[start]
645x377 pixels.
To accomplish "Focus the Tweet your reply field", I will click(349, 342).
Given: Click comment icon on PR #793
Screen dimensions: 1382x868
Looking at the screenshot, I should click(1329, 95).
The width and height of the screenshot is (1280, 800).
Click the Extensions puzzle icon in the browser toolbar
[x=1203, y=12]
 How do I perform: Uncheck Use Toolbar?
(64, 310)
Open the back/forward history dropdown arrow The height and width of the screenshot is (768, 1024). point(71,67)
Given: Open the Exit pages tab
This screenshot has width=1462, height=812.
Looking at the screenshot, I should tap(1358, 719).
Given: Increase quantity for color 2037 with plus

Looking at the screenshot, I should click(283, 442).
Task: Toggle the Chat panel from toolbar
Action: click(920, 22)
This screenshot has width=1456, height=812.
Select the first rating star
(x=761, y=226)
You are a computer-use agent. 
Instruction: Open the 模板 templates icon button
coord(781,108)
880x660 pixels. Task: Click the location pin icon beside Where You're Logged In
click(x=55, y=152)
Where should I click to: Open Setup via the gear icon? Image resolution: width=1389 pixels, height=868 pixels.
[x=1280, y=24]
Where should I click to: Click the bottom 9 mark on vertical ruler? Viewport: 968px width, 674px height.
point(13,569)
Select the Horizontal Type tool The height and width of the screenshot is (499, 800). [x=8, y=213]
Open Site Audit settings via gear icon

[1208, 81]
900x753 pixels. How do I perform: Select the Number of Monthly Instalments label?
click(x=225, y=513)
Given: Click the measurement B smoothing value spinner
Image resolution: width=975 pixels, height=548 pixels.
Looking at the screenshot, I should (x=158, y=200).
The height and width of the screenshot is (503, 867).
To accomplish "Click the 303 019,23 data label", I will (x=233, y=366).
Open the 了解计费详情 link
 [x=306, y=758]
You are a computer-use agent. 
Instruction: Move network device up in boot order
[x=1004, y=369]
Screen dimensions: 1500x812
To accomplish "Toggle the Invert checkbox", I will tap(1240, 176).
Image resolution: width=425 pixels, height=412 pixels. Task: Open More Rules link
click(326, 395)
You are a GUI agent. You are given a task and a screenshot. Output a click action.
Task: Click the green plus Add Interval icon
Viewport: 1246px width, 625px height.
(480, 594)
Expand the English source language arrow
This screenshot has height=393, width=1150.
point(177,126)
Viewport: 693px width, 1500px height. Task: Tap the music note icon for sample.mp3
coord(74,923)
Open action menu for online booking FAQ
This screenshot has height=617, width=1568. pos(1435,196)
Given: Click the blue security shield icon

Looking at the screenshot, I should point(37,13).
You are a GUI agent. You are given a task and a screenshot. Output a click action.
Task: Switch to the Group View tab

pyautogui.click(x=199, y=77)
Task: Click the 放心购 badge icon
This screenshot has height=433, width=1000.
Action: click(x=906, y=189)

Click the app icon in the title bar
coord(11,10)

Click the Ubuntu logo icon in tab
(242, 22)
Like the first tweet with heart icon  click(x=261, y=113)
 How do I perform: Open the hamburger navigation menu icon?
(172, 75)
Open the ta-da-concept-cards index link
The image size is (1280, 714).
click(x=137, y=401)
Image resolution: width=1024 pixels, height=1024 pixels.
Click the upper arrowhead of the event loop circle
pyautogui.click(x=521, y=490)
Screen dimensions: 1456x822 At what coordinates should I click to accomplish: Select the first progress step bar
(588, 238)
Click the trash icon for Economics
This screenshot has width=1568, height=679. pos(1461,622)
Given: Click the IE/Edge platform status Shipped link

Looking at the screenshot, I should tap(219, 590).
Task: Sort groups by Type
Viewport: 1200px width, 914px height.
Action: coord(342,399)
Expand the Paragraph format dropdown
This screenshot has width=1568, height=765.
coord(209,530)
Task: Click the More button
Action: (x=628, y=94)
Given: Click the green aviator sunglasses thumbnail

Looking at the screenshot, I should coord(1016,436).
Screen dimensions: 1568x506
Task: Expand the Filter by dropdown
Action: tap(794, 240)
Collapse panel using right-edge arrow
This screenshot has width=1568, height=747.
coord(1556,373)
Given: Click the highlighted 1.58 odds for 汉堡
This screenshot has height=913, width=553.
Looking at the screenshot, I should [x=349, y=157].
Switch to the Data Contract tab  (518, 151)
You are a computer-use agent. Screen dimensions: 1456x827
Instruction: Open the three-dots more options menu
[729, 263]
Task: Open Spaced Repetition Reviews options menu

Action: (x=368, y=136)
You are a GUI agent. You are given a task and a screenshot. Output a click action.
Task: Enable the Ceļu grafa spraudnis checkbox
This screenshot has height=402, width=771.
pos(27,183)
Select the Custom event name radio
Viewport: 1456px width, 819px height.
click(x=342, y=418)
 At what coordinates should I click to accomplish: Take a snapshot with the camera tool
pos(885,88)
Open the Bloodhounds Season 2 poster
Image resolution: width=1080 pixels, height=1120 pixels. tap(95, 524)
[end]
• Aim of the task:
Count the lines of the data above that contain the string "button", treating uppercase and lowercase letters as different, and reply with the number alone.

• Exercise answer:
2